KRI Teluk Kupang (519) is the second of the Indonesian Navy.

==Characteristics==
Teluk Kupang has a length of 117 m, beam of 16.4 m and height of 7.8 m with a speed of 16 kn. She has a capacity of 478 passengers, including her crew of 109 and a helicopter crew of 6, in addition to ten Leopard main battle tanks or ten BMP-3F infantry fighting vehicles and one PT-76 amphibious tank. Teluk Kupang also has a helipad with hangar and capable of carrying a Bell 412 helicopter.

==Service history==
KRI Teluk Kupang was built by an Indonesian state-owned shipbuilder PT Dok & Perkapalan Kodja Bahari (Persero) (also called DKB), Jakarta. The ship was ordered in 2012, based on AT-117M design that would become the Teluk Bintuni-class ships. Her building process was ceremonially begun with the first steel-cutting on 31 July 2012, and she was assigned with yard number of AT-2.

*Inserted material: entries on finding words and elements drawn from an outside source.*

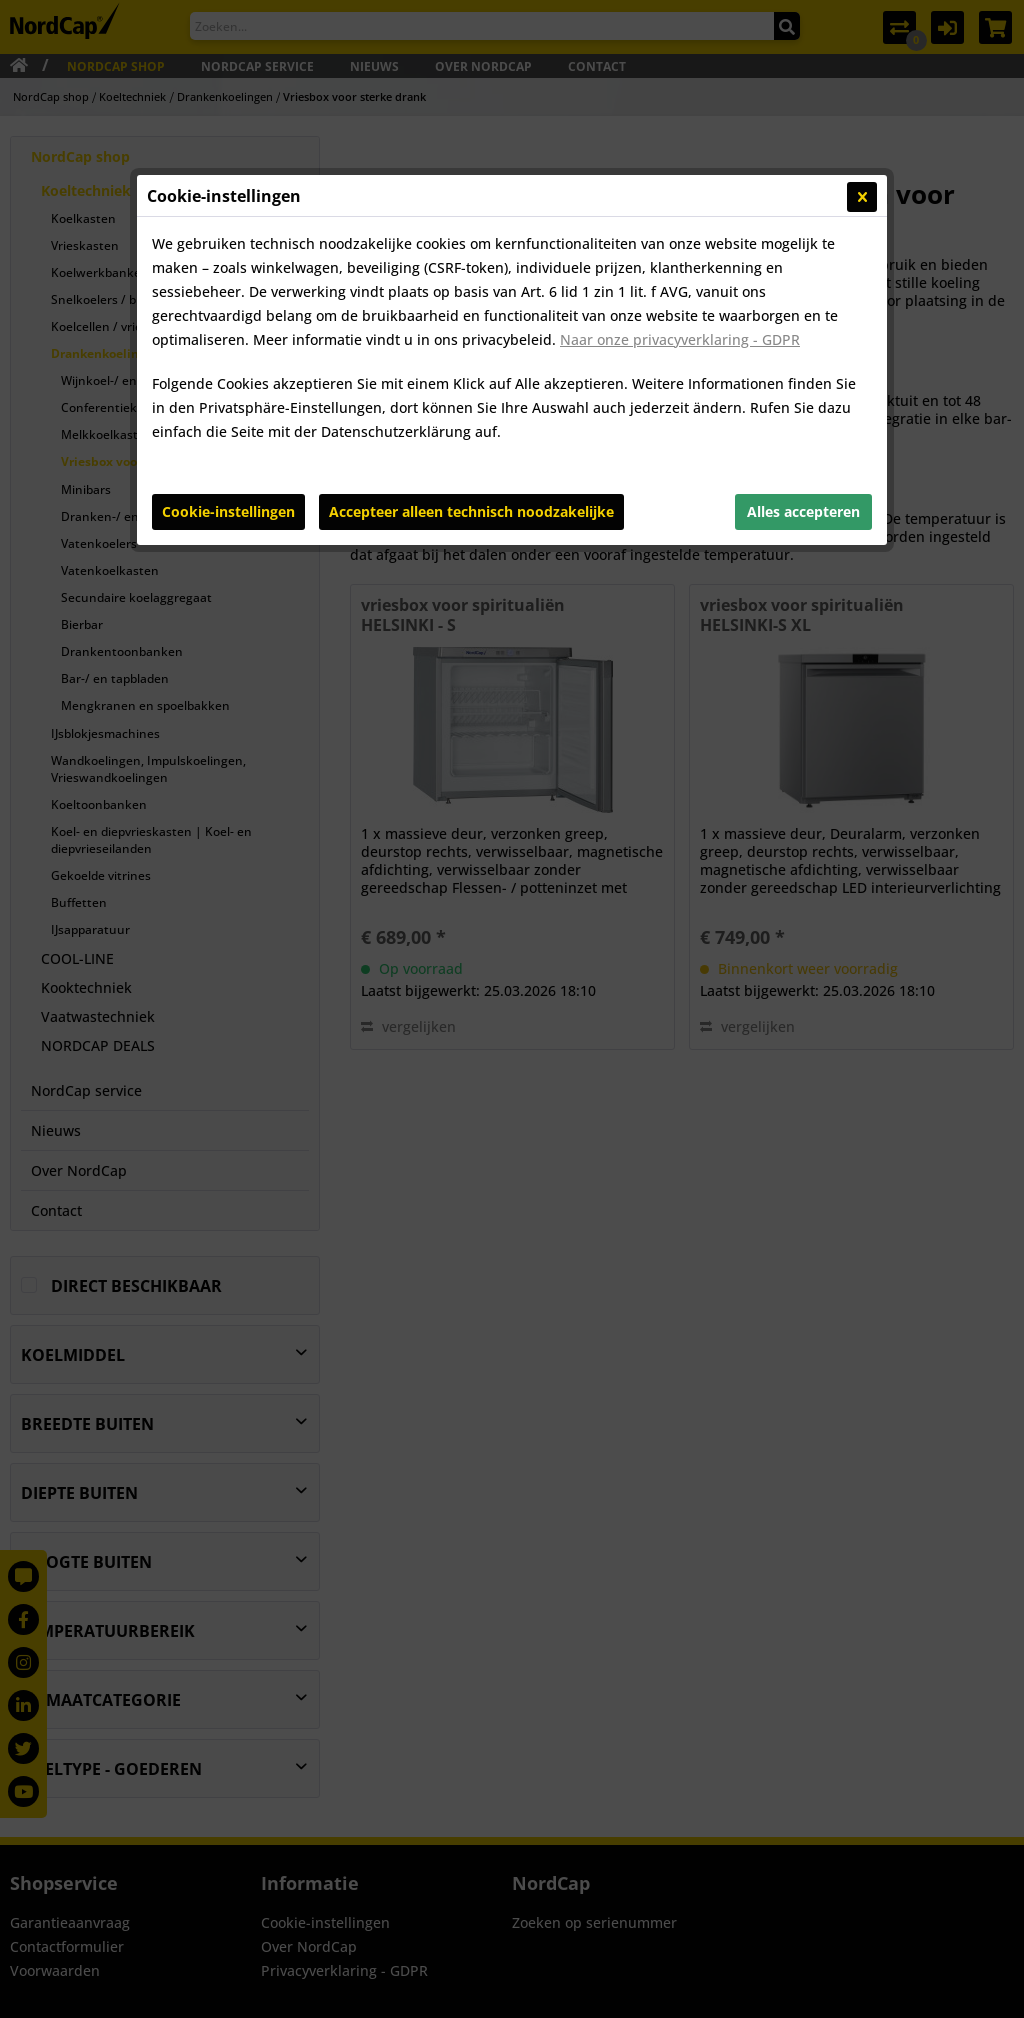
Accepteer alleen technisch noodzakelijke (471, 511)
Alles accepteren (803, 511)
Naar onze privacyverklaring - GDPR (680, 339)
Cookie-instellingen (228, 511)
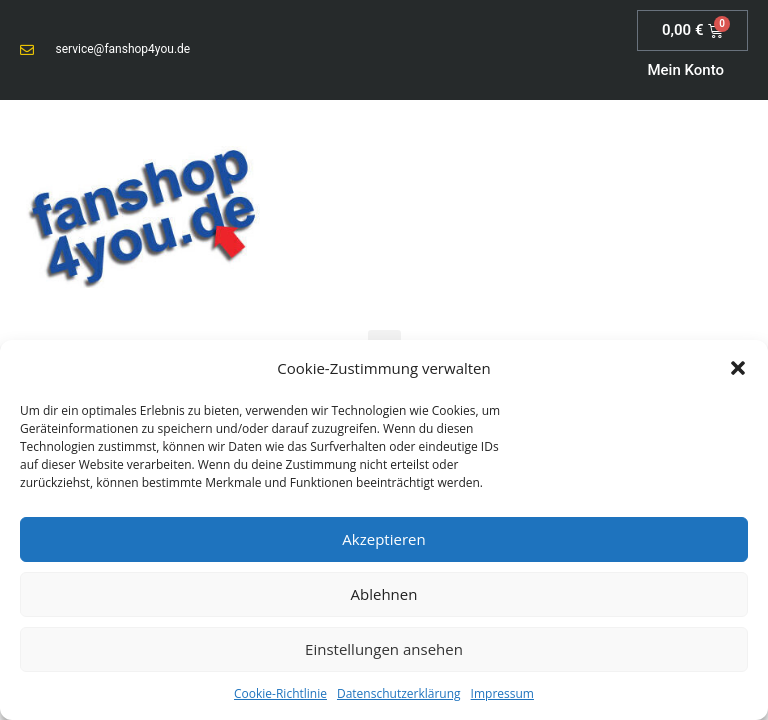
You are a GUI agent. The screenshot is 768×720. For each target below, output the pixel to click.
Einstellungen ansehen (384, 649)
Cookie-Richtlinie (280, 693)
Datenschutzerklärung (399, 693)
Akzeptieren (383, 539)
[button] (738, 368)
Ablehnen (384, 594)
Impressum (502, 693)
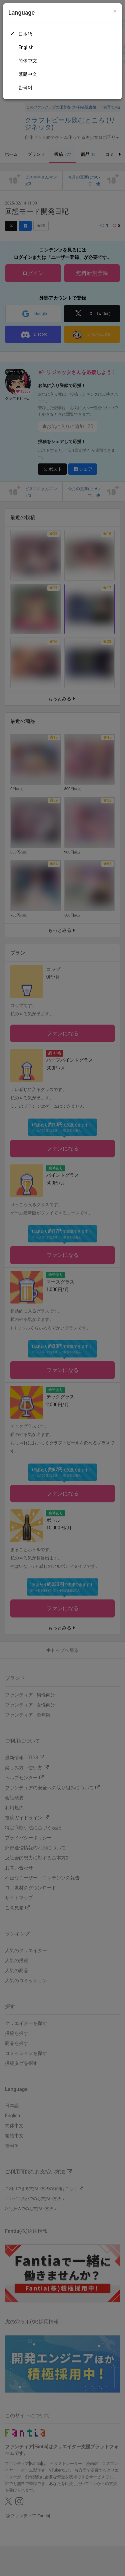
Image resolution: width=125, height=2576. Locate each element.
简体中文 (27, 60)
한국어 (25, 87)
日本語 (25, 34)
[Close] (115, 11)
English (25, 47)
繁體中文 (27, 74)
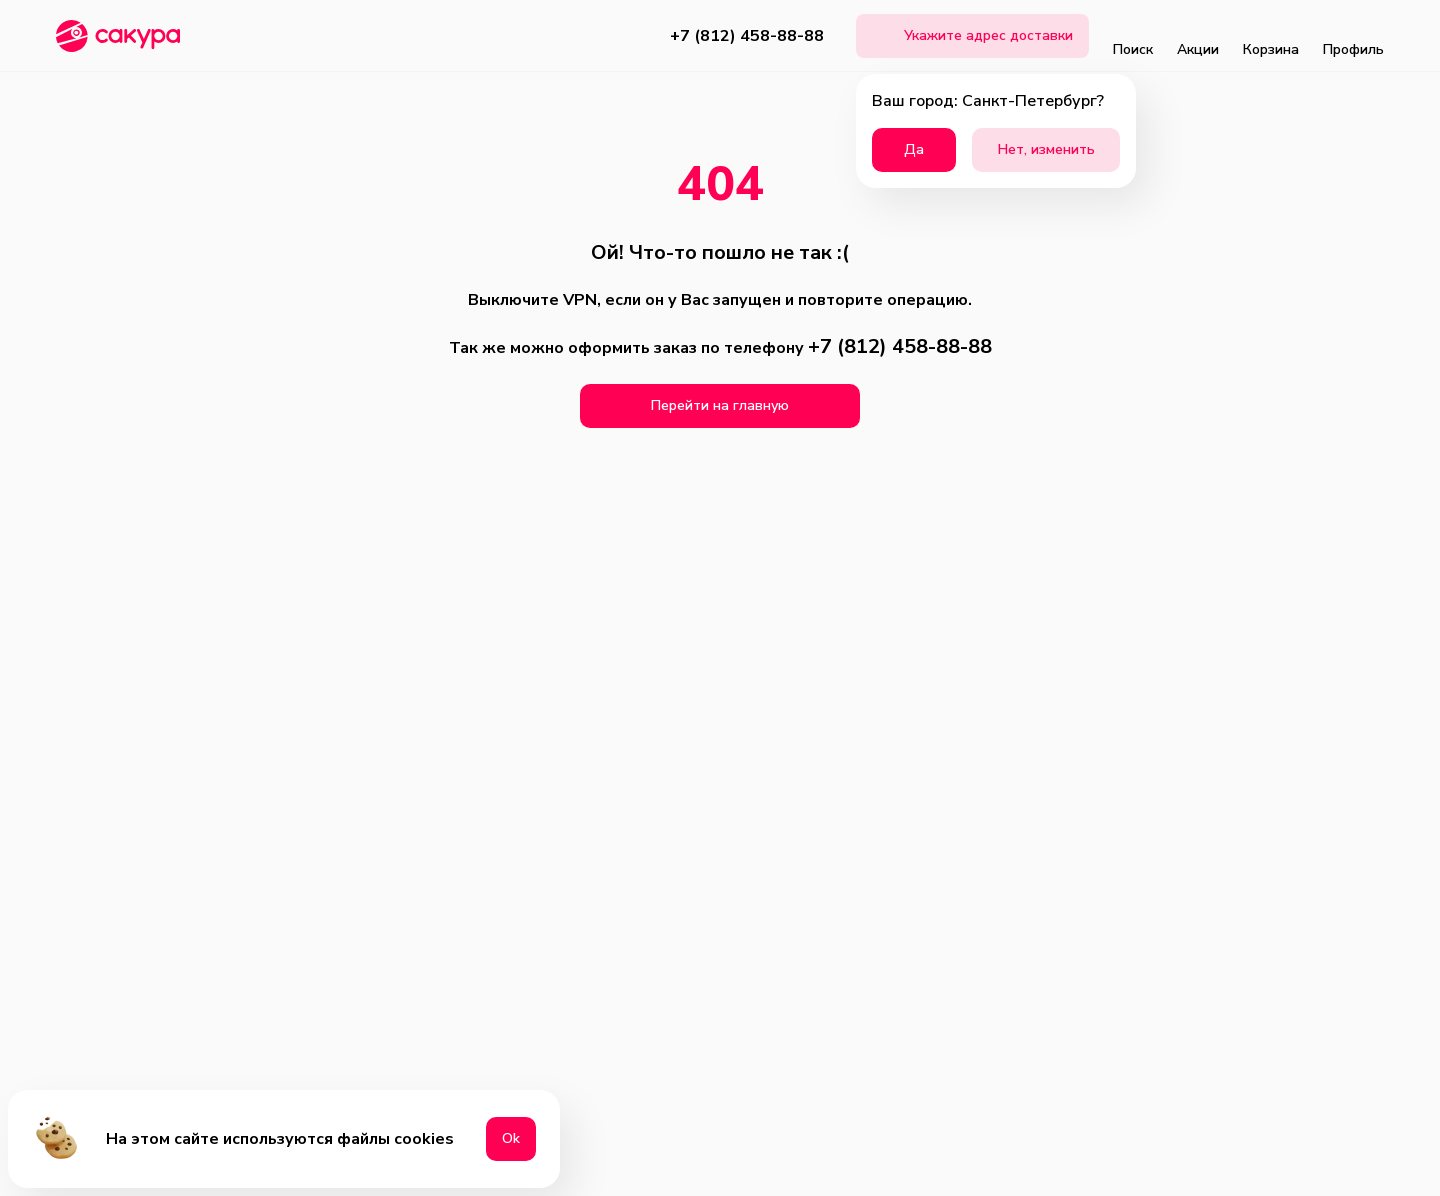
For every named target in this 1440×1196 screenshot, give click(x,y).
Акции (1198, 36)
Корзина (1271, 36)
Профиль (1353, 36)
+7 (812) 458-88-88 (747, 36)
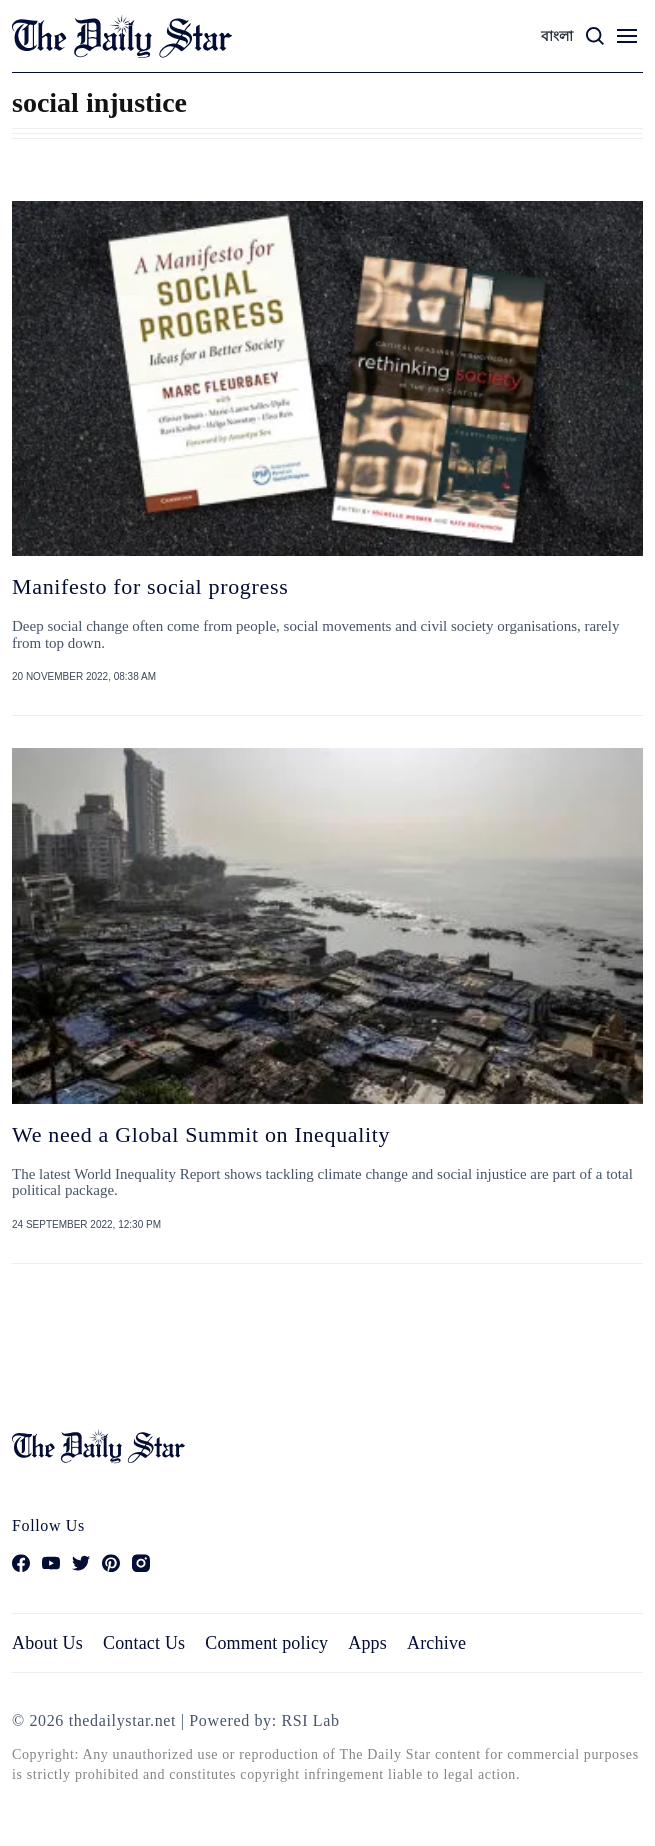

Due to internal problems faced by the shipbuilder, her construction was delayed. She was finally launched on 17 January 2017 in a ceremony at DKB dockyard in North Jakarta. She was transferred to the Navy and commissioned on 7 December 2020, with Sea Lieutenant Colonel Suryai as her first commanding officer.